● **Text passage**
#### Abstract

Hollow blades with honeycomb structures are increasingly used in the turbine engines for reducing weight and saving costs. The hollow blade is a typical thin-walled structural part with low stiffness, the machining system of which is often unstable and likely to chatter. The most effective solution to avoid the machining chatter is to guide the hollow blade to be machined in a stable machining zone. This paper proposes a measurement-based approach for modal analysis and stability prediction of turn-milling hollow blade. The impact test was carried out to achieve the FRF curves on the hollow blade and the milling tool. An extremum method was employed to obtain an equivalent FRF curve, from which the modal parameters involving the natural frequency, damping ratio, and stiffness were computed. Afterwards, the semidiscretization method was used to draw a stability lobe diagram to predict the stability when turn-milling hollow blades. The experimental results confirm the feasibility of the predicted stability lobe diagram.

#### 1. Introduction

Hollow blades with honeycomb structures (HCSs) are increasingly employed in the advanced turbine engines for lightweight and cost saving [1–3]. Superplastic forming (SPF)/diffusion bonding (DB) combined with numerical control machining (NCM) is the major solution to manufacture the hollow blades nowadays [4]. A near-net shape of the blade is formed by the processes of SPF and DB and then machined to its final shape by the NCM process. The hollow blade with HCSs is a typical thin-walled part, which has a curve surface and a weak stiffness. The setup of machining hollow blade with HCSs is complicated and multiaxis machining is often required (cf. Figure 1). The machining system of the hollow blade with HCSs is unstable and likely to vibrate strongly due to its weak stiffness [5]. Besides, the hollow blade with HCSs is often made of difficult-to-manufacturing titanium alloy, large cutting forces of which would intensify the vibration of the machining system. Self-excited vibration is one of the vibrations generated in the machining process of the hollow blade with HCSs. Self-excited vibration is well-known as the machining chatter, which is majorly caused by the unstable machining process. The machining chatter always results in some undesirable consequences such as poor surface finish and increased levels of tool wear [6–9]. The chatter occurring in the processing of the turbine blades with HCSs can even deteriorate the performance and life of the turbine engines. The most effective solution to avoid the chatter in machining of the hollow blade with HCSs is to make the machining process stable. The key to this solution is to find a stable machining zone and guide the process within this zone to achieve a stable output [10–12].

● **Data section**

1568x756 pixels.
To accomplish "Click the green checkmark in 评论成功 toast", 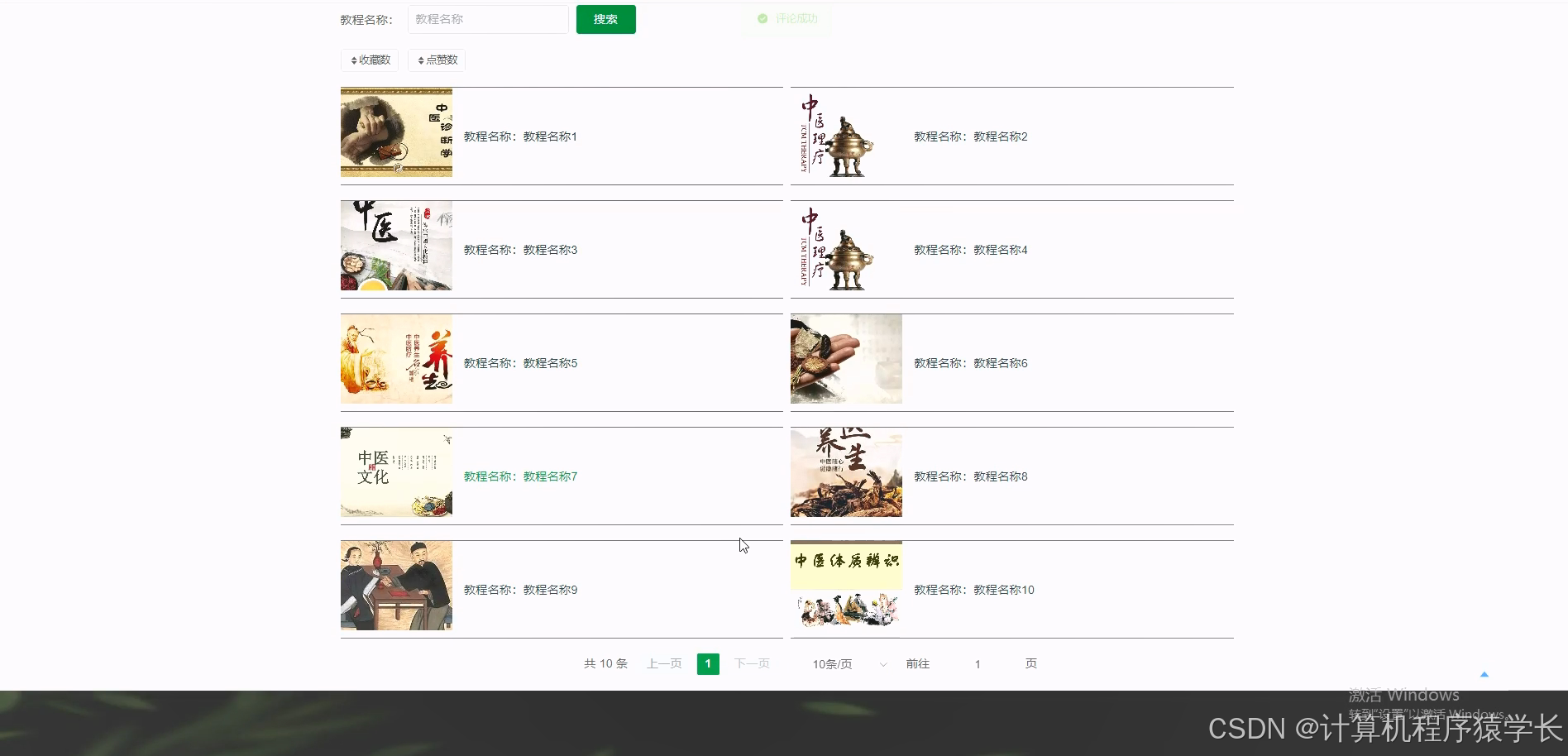I will [762, 19].
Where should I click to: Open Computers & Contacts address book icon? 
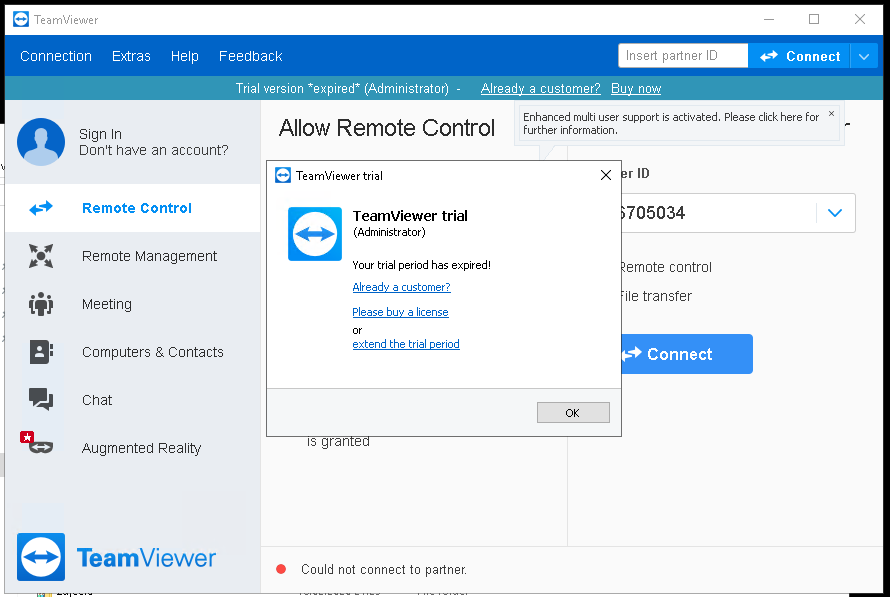(x=41, y=352)
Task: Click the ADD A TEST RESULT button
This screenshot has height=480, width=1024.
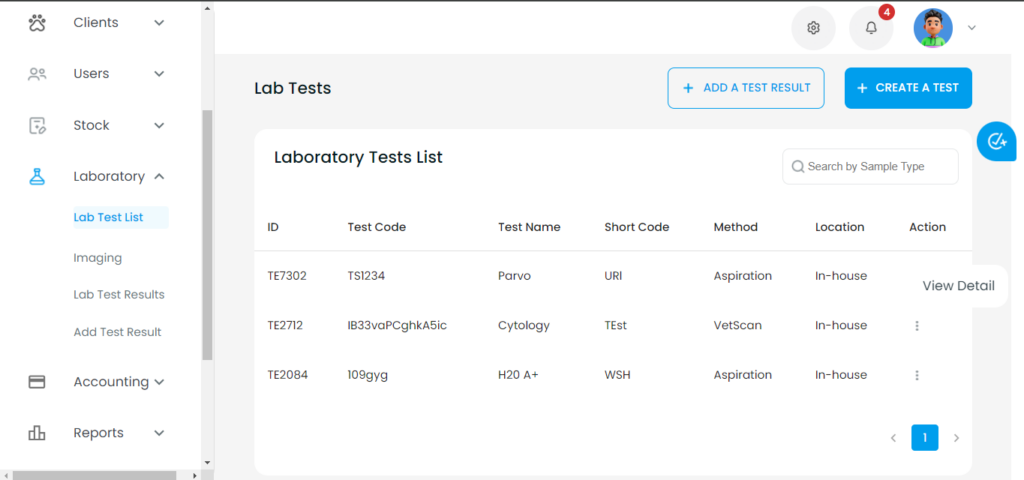Action: pos(746,88)
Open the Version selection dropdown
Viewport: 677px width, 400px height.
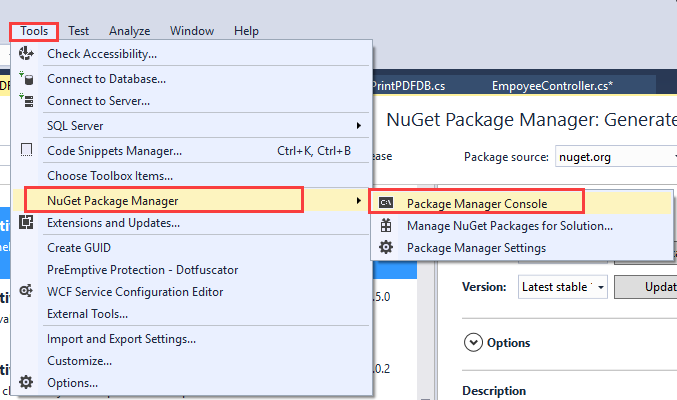coord(563,287)
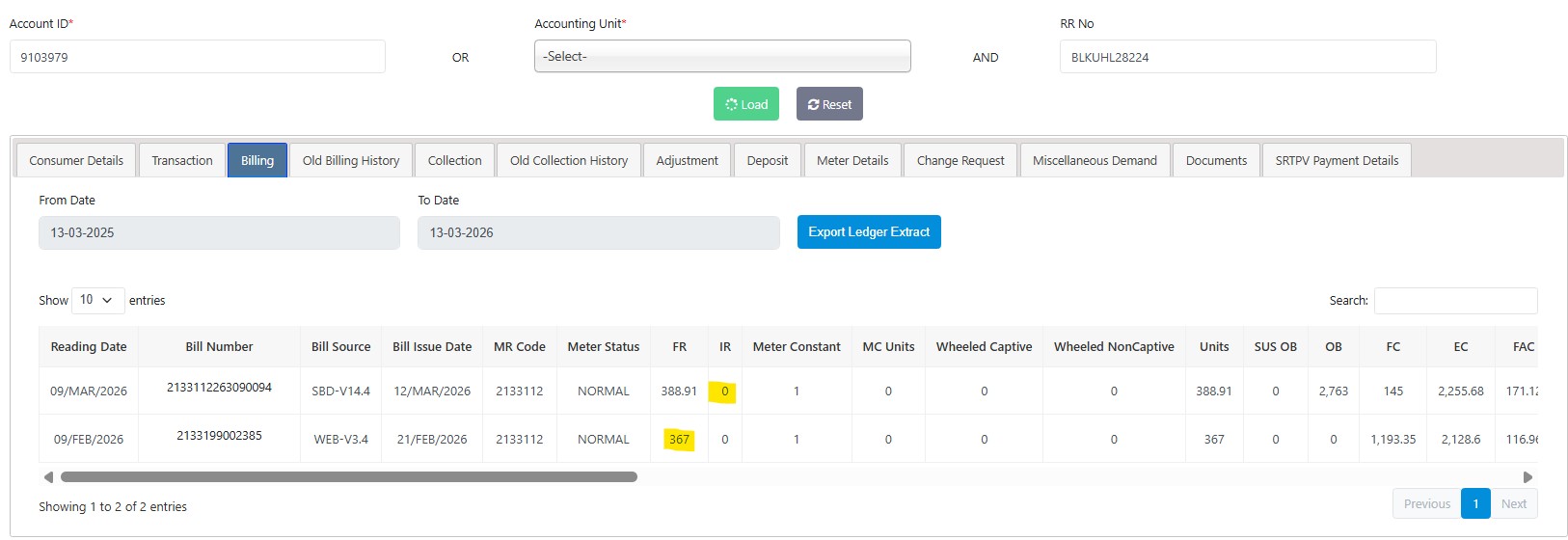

● **Problem**
Continue the text on chatter in machining hollow turbine blades, starting after its final sentence.

● **Written answer**
Dynamic parameters of the machining system are regularly analyzed and employed to predict the machining stability. Altintas and Budak [13] reported that the parameters of natural frequency, damping ratio, and stiffness can be used to express the dynamics of the machining system of the blade. The impact test and modal analysis are important analyzing methods for the dynamic parameters. The impact test is used to construct the relationship between the response displacement and the exciting force. This relationship is normally expressed in a formula which is called a transferring function. The Fourier transform of this transferring function is known as the frequency response function (FRF). The fitting methods are widely used to calculate the dynamic parameters based on FRF. Liu et al. [14] used a fitting method to achieve the dynamic parameters of the tooltip from FRF. Sun and Altintas [15] and Song et al. [16] build FRF of the cutting tool by impact test and identified the modal parameters using the fitting method. From [13–16], it is known that the fitting method is easily performed in computing the modal parameters. However, the fitting method always tries to obtain a mean curve of FRF which would dismiss the peaks of the original FRF curve. The response displacements of these peaks are larger than those of the fitting FRF curve. Thus, the computed modal parameters from the fitting FRF curve are incorrect which would result in a poor prediction of the machining system.

The stability of the machining system can be predicted based on the dynamic parameters, on which much previous work has been carried out. The semidiscretization method (SDM) is a commonly used method to predict the machining stability, which was firstly proposed by Altintas and Budak [13] and has been developed and improved furtherly by many scholars. The zero-order Fourier term of the dynamic parameters is used to approximate the variation of the cutting forces and predict the stability of the machining system by drawing a stability lobe diagram (SLD). Budak and Altintas [17] developed a stability prediction model to increase the predicting accuracy of the stability for machining the flexible workpiece. Insperger and Stepan [18] proposed an improved SDM and build a SLD for the periodic machining system. Henninger and Eberhard [19] presented a method of increasing the efficiency of SMD by accelerating the computation of a transition matrix. Since SDM has many applications in predicting the stability of the machining process, limited work on predicting the machining stability of hollow blades has been reported. Zhou et al. [20] established a 3-dimensional SLD by using a finite element method (FEM) for machining of the hollow blade. Although FEM has well-known advantages in the experimental methods, the accuracy of FEM is affected by the boundary conditions of the machining system, which is difficult to be in accordance with the actual machining conditions.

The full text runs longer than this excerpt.